## Provided records:
■ ■ ■
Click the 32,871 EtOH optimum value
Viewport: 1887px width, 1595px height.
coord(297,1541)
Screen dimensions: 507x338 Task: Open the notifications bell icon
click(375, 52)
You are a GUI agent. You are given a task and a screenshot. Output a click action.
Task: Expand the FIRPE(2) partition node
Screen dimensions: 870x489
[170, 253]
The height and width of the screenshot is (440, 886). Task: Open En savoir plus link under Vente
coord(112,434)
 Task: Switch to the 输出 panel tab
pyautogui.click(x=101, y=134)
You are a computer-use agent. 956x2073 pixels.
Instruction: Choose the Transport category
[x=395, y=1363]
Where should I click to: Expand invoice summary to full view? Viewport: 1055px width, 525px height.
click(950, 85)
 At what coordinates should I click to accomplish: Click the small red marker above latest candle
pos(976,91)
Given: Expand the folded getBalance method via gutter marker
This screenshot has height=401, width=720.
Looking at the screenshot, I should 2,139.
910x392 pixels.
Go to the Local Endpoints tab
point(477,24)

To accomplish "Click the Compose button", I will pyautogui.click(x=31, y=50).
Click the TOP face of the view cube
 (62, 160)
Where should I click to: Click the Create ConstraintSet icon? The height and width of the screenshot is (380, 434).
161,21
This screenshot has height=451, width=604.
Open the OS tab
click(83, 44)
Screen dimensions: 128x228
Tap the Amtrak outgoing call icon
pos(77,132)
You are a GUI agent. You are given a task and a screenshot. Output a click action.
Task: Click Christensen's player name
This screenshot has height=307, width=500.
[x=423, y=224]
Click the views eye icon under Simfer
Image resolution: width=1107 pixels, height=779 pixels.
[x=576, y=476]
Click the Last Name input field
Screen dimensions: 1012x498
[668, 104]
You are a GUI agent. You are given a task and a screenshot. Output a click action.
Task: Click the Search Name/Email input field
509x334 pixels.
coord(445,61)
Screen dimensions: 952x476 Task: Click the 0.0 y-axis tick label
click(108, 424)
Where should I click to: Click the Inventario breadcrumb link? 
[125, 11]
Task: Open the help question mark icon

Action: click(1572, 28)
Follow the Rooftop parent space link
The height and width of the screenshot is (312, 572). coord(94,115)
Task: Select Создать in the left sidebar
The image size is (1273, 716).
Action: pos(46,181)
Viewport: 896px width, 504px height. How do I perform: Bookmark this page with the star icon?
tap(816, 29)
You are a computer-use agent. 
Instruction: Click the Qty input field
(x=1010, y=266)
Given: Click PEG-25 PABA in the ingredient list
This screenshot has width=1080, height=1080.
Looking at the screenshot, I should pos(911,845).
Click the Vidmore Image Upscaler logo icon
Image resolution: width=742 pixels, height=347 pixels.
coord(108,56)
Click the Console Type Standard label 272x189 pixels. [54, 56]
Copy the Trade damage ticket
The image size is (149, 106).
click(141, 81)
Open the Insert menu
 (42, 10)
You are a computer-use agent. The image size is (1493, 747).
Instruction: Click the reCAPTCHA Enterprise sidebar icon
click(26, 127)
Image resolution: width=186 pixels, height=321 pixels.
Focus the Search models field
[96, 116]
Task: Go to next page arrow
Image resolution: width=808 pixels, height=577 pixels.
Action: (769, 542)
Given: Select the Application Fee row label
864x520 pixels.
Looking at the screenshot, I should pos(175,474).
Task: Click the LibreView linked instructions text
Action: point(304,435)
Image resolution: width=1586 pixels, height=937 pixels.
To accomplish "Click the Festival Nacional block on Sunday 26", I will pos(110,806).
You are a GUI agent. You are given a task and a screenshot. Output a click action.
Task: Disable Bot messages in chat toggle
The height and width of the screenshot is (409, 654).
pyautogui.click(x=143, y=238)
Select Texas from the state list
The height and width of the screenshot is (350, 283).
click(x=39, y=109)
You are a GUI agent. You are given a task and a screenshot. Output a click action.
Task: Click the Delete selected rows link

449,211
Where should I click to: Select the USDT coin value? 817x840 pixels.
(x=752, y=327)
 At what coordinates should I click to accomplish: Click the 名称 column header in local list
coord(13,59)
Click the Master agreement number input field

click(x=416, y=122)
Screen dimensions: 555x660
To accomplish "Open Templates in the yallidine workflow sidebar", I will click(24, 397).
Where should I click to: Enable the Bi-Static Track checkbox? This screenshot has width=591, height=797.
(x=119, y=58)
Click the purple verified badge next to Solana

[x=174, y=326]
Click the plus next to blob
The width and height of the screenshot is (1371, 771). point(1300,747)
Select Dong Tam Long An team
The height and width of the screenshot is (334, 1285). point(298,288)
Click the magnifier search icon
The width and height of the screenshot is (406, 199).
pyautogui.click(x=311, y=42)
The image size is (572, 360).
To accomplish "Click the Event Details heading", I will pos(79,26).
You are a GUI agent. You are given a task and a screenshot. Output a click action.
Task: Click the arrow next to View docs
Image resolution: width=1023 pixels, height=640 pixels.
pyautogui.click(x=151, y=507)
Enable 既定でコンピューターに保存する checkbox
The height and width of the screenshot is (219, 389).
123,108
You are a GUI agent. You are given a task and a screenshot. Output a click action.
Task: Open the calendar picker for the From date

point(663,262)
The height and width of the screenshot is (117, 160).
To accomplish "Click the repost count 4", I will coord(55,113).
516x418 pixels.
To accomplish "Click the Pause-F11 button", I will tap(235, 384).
■ ■ ■
Rewrite all the items above with every "GUI agent" changed to "interface agent", keeping everything else the same.

## Written answer:
Click the 32,871 EtOH optimum value
Viewport: 1887px width, 1595px height.
coord(297,1541)
Screen dimensions: 507x338 Task: Open the notifications bell icon
click(375, 52)
You are a interface agent. You are given a task and a screenshot. Output a click action.
Task: Expand the FIRPE(2) partition node
Screen dimensions: 870x489
[170, 253]
The height and width of the screenshot is (440, 886). Task: Open En savoir plus link under Vente
coord(112,434)
 Task: Switch to the 输出 panel tab
pyautogui.click(x=101, y=134)
You are a computer-use agent. 956x2073 pixels.
Instruction: Choose the Transport category
[x=395, y=1363]
Where should I click to: Expand invoice summary to full view? Viewport: 1055px width, 525px height.
click(950, 85)
 At what coordinates should I click to accomplish: Click the small red marker above latest candle
pos(976,91)
Given: Expand the folded getBalance method via gutter marker
This screenshot has height=401, width=720.
Looking at the screenshot, I should 2,139.
910x392 pixels.
Go to the Local Endpoints tab
point(477,24)

To accomplish "Click the Compose button", I will pyautogui.click(x=31, y=50).
Click the TOP face of the view cube
 (62, 160)
Where should I click to: Click the Create ConstraintSet icon? The height and width of the screenshot is (380, 434).
161,21
This screenshot has height=451, width=604.
Open the OS tab
click(83, 44)
Screen dimensions: 128x228
Tap the Amtrak outgoing call icon
pos(77,132)
You are a interface agent. You are given a task and a screenshot. Output a click action.
Task: Click Christensen's player name
This screenshot has height=307, width=500.
[x=423, y=224]
Click the views eye icon under Simfer
Image resolution: width=1107 pixels, height=779 pixels.
[x=576, y=476]
Click the Last Name input field
Screen dimensions: 1012x498
[668, 104]
You are a interface agent. You are given a task and a screenshot. Output a click action.
Task: Click the Search Name/Email input field
509x334 pixels.
coord(445,61)
Screen dimensions: 952x476 Task: Click the 0.0 y-axis tick label
click(108, 424)
Where should I click to: Click the Inventario breadcrumb link? 
[125, 11]
Task: Open the help question mark icon

Action: click(1572, 28)
Follow the Rooftop parent space link
The height and width of the screenshot is (312, 572). coord(94,115)
Task: Select Создать in the left sidebar
The image size is (1273, 716).
Action: pos(46,181)
Viewport: 896px width, 504px height. How do I perform: Bookmark this page with the star icon?
tap(816, 29)
You are a computer-use agent. 
Instruction: Click the Qty input field
(x=1010, y=266)
Given: Click PEG-25 PABA in the ingredient list
This screenshot has width=1080, height=1080.
Looking at the screenshot, I should pos(911,845).
Click the Vidmore Image Upscaler logo icon
Image resolution: width=742 pixels, height=347 pixels.
coord(108,56)
Click the Console Type Standard label 272x189 pixels. [54, 56]
Copy the Trade damage ticket
The image size is (149, 106).
click(141, 81)
Open the Insert menu
 (42, 10)
You are a computer-use agent. The image size is (1493, 747).
Instruction: Click the reCAPTCHA Enterprise sidebar icon
click(26, 127)
Image resolution: width=186 pixels, height=321 pixels.
Focus the Search models field
[96, 116]
Task: Go to next page arrow
Image resolution: width=808 pixels, height=577 pixels.
Action: (769, 542)
Given: Select the Application Fee row label
864x520 pixels.
Looking at the screenshot, I should pos(175,474).
Task: Click the LibreView linked instructions text
Action: point(304,435)
Image resolution: width=1586 pixels, height=937 pixels.
To accomplish "Click the Festival Nacional block on Sunday 26", I will pos(110,806).
You are a interface agent. You are given a task and a screenshot. Output a click action.
Task: Disable Bot messages in chat toggle
The height and width of the screenshot is (409, 654).
pyautogui.click(x=143, y=238)
Select Texas from the state list
The height and width of the screenshot is (350, 283).
click(x=39, y=109)
You are a interface agent. You are given a task and a screenshot. Output a click action.
Task: Click the Delete selected rows link

449,211
Where should I click to: Select the USDT coin value? 817x840 pixels.
(x=752, y=327)
 At what coordinates should I click to accomplish: Click the 名称 column header in local list
coord(13,59)
Click the Master agreement number input field

click(x=416, y=122)
Screen dimensions: 555x660
To accomplish "Open Templates in the yallidine workflow sidebar", I will click(24, 397).
Where should I click to: Enable the Bi-Static Track checkbox? This screenshot has width=591, height=797.
(x=119, y=58)
Click the purple verified badge next to Solana

[x=174, y=326]
Click the plus next to blob
The width and height of the screenshot is (1371, 771). point(1300,747)
Select Dong Tam Long An team
The height and width of the screenshot is (334, 1285). point(298,288)
Click the magnifier search icon
The width and height of the screenshot is (406, 199).
pyautogui.click(x=311, y=42)
The image size is (572, 360).
To accomplish "Click the Event Details heading", I will pos(79,26).
You are a interface agent. You are given a task and a screenshot. Output a click action.
Task: Click the arrow next to View docs
Image resolution: width=1023 pixels, height=640 pixels.
pyautogui.click(x=151, y=507)
Enable 既定でコンピューターに保存する checkbox
The height and width of the screenshot is (219, 389).
123,108
You are a interface agent. You are given a task and a screenshot. Output a click action.
Task: Open the calendar picker for the From date

point(663,262)
The height and width of the screenshot is (117, 160).
To accomplish "Click the repost count 4", I will coord(55,113).
516x418 pixels.
To accomplish "Click the Pause-F11 button", I will tap(235, 384).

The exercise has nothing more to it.